Fitting a medical laboratory into one’s pocket is no magic trick. All it takes is a clever combination of embedded electronic systems, modular sensors and a mobile app. The product, sleek in design, is easy to carry around because it fits in the palm of one hand. And like a Swiss army knife, it can be adapted to meet specific needs. “Thanks to interchangeable connectors, it will eventually be able to run the gamut of blood, urine and saliva tests and measure a number of parameters,” said Arthur Queval, the founder of Qloudlab, an EPFL spin-off.
A portable laboratory
The first test panel, targeting lipids, is currently undergoing certification in the laboratories of the CHUV (the University Hospital of Lausanne). If the results are conclusive, the device could be marketed early next year. The prototype, already finished and tucked into its carrying case, appears to be waiting for its first patient.
The product, called Sceptre, is part of a new class of point-of-care diagnostics – as opposed to laboratory analyses – that has been gaining in popularity in recent years. But, with its little carrying case, it is smaller and easier to handle than other products, while at the same time inexpensive and just as fast. Point-of-care diagnostics save time – which speeds up the decision-making process for follow-up treatment – and require smaller analytical samples. “It takes around 30 times less blood for a new generation test than for a laboratory test,” said Queval.
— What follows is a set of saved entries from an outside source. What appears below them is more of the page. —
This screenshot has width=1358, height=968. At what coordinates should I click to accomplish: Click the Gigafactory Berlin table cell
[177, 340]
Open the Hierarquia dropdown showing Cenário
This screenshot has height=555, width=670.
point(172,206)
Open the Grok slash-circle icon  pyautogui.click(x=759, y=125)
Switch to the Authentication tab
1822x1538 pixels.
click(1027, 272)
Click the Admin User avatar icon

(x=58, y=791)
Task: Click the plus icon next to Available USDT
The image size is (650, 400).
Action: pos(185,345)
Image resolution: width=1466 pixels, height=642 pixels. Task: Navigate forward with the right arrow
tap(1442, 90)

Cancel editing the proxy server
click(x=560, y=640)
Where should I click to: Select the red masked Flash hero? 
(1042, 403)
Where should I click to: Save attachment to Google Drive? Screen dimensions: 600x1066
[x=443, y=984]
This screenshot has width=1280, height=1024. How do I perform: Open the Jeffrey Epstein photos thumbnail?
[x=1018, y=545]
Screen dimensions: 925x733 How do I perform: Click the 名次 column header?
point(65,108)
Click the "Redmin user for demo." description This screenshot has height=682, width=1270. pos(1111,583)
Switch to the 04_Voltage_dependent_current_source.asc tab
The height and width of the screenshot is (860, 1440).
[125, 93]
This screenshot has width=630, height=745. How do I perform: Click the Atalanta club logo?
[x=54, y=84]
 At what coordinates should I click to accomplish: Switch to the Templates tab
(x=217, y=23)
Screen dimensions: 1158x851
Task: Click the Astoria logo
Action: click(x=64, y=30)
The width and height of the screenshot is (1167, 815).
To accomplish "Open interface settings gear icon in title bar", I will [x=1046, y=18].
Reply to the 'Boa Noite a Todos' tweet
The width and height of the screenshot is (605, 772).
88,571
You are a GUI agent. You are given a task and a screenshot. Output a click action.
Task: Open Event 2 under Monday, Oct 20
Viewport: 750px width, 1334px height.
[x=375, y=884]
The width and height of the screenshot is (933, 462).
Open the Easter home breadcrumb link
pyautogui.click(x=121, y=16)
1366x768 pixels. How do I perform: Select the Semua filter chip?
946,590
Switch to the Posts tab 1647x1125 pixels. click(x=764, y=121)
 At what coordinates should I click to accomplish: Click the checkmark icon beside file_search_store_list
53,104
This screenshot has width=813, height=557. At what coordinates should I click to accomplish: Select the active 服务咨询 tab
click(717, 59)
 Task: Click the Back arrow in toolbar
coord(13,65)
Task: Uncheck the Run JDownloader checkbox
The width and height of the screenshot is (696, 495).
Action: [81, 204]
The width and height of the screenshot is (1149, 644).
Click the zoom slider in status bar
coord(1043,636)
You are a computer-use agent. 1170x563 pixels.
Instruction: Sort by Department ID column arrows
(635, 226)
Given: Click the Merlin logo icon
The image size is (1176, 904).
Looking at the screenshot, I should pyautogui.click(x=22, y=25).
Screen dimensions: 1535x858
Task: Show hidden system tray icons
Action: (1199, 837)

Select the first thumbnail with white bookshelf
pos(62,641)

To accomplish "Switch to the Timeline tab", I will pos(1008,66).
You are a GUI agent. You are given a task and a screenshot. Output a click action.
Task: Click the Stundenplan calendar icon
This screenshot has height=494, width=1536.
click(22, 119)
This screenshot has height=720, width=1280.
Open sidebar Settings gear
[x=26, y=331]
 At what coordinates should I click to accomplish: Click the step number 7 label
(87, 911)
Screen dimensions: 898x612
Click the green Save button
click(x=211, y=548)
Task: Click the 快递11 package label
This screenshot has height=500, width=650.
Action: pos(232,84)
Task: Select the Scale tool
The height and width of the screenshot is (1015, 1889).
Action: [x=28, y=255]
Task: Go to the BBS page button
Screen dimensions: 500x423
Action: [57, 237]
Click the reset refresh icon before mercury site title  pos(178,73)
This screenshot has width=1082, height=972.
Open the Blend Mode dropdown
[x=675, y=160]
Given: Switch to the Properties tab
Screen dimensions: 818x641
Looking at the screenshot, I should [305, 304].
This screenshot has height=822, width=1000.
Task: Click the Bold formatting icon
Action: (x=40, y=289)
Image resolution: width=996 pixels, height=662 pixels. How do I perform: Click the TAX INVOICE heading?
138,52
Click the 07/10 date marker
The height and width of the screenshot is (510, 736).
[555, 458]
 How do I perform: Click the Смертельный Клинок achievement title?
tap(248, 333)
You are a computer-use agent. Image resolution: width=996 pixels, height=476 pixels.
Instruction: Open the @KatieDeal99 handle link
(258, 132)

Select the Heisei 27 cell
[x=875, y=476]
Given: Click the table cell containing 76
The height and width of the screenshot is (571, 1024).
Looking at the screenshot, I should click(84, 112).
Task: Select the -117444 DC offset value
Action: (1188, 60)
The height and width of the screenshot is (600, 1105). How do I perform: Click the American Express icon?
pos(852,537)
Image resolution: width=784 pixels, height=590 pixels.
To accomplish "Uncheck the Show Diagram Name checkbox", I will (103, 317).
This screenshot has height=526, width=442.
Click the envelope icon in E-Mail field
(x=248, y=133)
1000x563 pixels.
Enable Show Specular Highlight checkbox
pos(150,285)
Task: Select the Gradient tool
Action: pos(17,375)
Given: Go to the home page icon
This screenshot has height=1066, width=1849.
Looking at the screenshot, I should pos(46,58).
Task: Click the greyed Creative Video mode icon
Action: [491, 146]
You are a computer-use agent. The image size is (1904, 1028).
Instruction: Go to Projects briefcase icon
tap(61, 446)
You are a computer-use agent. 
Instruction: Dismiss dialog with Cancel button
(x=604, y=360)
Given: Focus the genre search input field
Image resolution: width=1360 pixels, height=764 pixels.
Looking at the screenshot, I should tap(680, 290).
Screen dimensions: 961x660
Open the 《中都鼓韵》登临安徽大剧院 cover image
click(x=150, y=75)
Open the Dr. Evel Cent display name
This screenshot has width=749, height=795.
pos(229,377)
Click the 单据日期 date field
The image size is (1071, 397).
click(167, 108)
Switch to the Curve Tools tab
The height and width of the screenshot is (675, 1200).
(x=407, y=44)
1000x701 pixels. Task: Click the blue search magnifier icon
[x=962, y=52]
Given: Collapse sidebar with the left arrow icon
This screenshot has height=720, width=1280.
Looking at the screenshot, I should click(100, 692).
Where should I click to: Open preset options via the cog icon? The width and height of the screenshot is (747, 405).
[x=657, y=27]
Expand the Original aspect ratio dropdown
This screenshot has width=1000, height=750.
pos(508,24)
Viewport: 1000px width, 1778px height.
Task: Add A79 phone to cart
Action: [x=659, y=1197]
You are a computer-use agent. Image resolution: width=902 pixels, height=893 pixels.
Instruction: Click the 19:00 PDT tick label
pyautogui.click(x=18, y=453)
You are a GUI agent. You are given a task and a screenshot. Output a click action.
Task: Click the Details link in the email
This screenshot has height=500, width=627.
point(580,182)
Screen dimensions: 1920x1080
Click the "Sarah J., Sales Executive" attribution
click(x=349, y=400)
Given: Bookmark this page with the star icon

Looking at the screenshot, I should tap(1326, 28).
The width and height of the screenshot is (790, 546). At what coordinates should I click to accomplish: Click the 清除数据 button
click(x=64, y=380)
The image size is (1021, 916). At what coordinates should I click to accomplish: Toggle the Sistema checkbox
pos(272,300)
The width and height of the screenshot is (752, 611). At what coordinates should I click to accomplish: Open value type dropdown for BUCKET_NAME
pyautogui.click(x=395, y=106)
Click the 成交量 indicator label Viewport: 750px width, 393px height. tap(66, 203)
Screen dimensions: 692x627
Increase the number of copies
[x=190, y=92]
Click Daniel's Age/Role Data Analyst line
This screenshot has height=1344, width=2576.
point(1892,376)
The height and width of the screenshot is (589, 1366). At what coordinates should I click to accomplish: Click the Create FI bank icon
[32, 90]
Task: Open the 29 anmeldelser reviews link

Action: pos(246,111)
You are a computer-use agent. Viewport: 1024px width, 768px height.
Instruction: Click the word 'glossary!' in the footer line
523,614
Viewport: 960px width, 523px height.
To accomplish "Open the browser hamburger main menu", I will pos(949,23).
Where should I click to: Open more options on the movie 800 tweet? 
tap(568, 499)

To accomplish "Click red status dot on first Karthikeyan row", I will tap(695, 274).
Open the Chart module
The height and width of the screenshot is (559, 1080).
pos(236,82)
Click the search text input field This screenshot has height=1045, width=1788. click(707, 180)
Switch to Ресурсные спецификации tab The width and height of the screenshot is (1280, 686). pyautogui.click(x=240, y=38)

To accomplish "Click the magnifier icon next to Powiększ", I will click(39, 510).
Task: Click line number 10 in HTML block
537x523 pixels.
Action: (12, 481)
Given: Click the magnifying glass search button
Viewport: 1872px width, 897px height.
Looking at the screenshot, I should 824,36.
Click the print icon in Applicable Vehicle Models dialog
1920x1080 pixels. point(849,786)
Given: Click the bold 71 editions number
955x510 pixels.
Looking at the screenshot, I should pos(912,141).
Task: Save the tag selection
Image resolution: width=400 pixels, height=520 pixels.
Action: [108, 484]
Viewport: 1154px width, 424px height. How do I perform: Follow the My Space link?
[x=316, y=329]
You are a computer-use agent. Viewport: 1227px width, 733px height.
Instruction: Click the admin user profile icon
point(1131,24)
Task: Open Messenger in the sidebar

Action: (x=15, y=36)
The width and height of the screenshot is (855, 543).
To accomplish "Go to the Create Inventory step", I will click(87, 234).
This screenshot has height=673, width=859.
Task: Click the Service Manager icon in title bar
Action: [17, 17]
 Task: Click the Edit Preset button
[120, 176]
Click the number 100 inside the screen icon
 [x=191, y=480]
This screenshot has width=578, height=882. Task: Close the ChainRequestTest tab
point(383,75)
The device developed by this start-up, which came out of the EPFL’s Laboratory of Microengineering, will be competitive since its tests are expected to cost about the same as those done by existing devices. In other words, around half the cost of the corresponding laboratory test.
A user-friendly platform to read the results
Once the sample is taken, this high-tech wonder sends the results in several minutes via Bluetooth to a mobile phone, tablet or computer, for which specific platforms have been developed. “Being able to run a test and use the results effectively by virtue of a clean and intuitive user interface affords a certain level of comfort that is still quite rare with tests currently on the market,” said Queval. The company founder originally intended to develop tests that would be run directly from mobile phones before changing strategy in view of financial and regulatory concerns. The user has the option of storing the test results on a secure server specially designed for medical data. This will allow a doctor to monitor the patient remotely and access the results of different tests in one database.
The tests developed by the start-up are initially intended to be used by medical professionals. Other tests could then be added for use by healthy people keen on monitoring specific parameters like cholesterol, coronary risk factors or exercise-related indicators.